With more than 1,100 candidates, 507 races, top-line campaign finance data and poll averages for select races, the 2014 midterm elections forecast app we launched in early September is probably the most complex mash-up of data, APIs and home-grown content built yet by our Interactive Applications team at Gannett Digital.
We’re happy with the results — even more because the app is live not only at USA TODAY’s desktop and mobile websites but across Gannett. With the rollout of a company-wide web framework this year, we’re able to publish simultaneously to sites ranging from the Indianapolis Star to my alma mater, The Poughkeepsie Journal.
What’s in the forecast? Every U.S. House and Senate race plus the 36 gubernatorial races up in November with bios, photos, total receipts and current poll averages. For each race, USA TODAY’s politics team weighed in on a forecast for how it will likely swing in November. Check out the Iowa Senate for an example of a race detail page.
Finally, depending on whether you open the app with a desktop, tablet or phone, you’ll get a version specifically designed for that device. Mobile-first was our guiding principle.
Building the backend
This was a complex project with heavy lifts both on design/development and data/backend coding. As usual, I handled the data/server side for our team with assists from Sarah Frostenson.
As source data, I used three APIs plus home-grown content:
— The Project Vote Smart API supplies all the candidate names, party affiliations and professional, educational and political experience. Most of the photos are via Vote Smart, though we supplemented where missing.
— The Sunlight Foundation’s Realtime Influence Explorer API supplies total receipts for House and Senate candidates via the Federal Election Commission.
— From Real Clear Politics, we’re fetching polling averages and projections for the House (USAT’s politics team is providing governor and Senate projections).
The route from APIs to the JSON files that fuel the Backbone.js-powered app goes something like this:
- Python scrapers fetch data into Postgres, running on an Amazon EC2 Linux box.
- A basic Django app lets the USAT politics team write race summaries, projections and other text. Postgres is the DB here also.
- Python scripts query Postgres and spits out the JSON files, combining all the data for various views.

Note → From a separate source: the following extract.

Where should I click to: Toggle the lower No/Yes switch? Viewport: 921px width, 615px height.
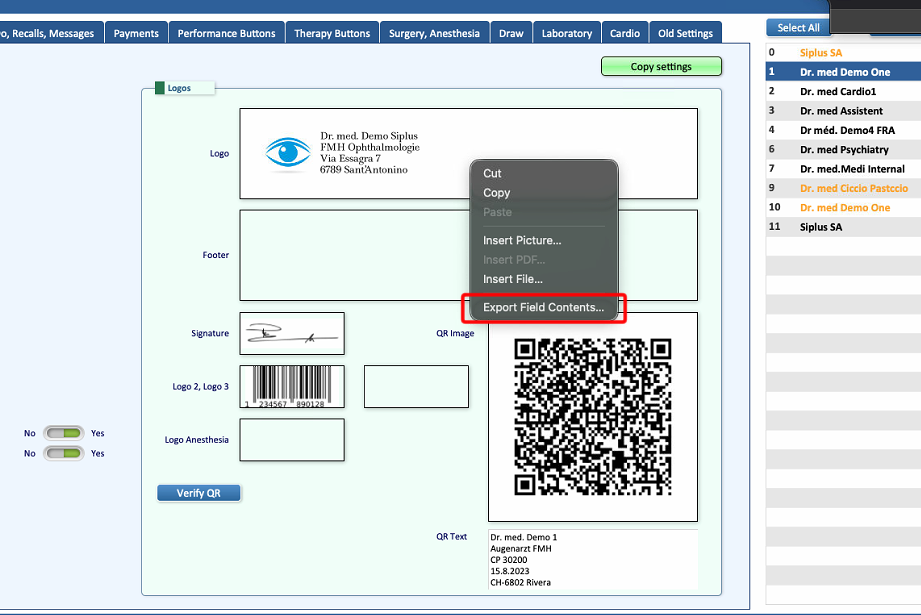pos(64,453)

- We upload those files to a cached file server, so we’re never dynamically hitting a database.
Meanwhile, at the front
Front-end work was a mix of data-viz and app framework lifting. For the maps and balance-of-power bars, Maureen Linke (now at AP) and Amanda Kirby used D3.js. Getting data viz to work well across mobile and desktop is a chore, and Amanda in particular spent a chunk of time getting the polling and campaign finance bar charts to flex well across platforms.
For the app itself, Jon Dang and Rob Berthold — working from a design by Kristin DeRamus — used Backbone.js for URL routing and views. Rob also wrote a custom search tool to let readers quickly find candidates. Everything then was loaded into a basic template in our company CMS.
This one featured a lot of moving parts, and anyone who’s done elections knows there always are the edge cases that make life interesting. In the end, though. I’m proud of what we pulled off — and really happy to serve readers valuable info to help them decide at the polls in November.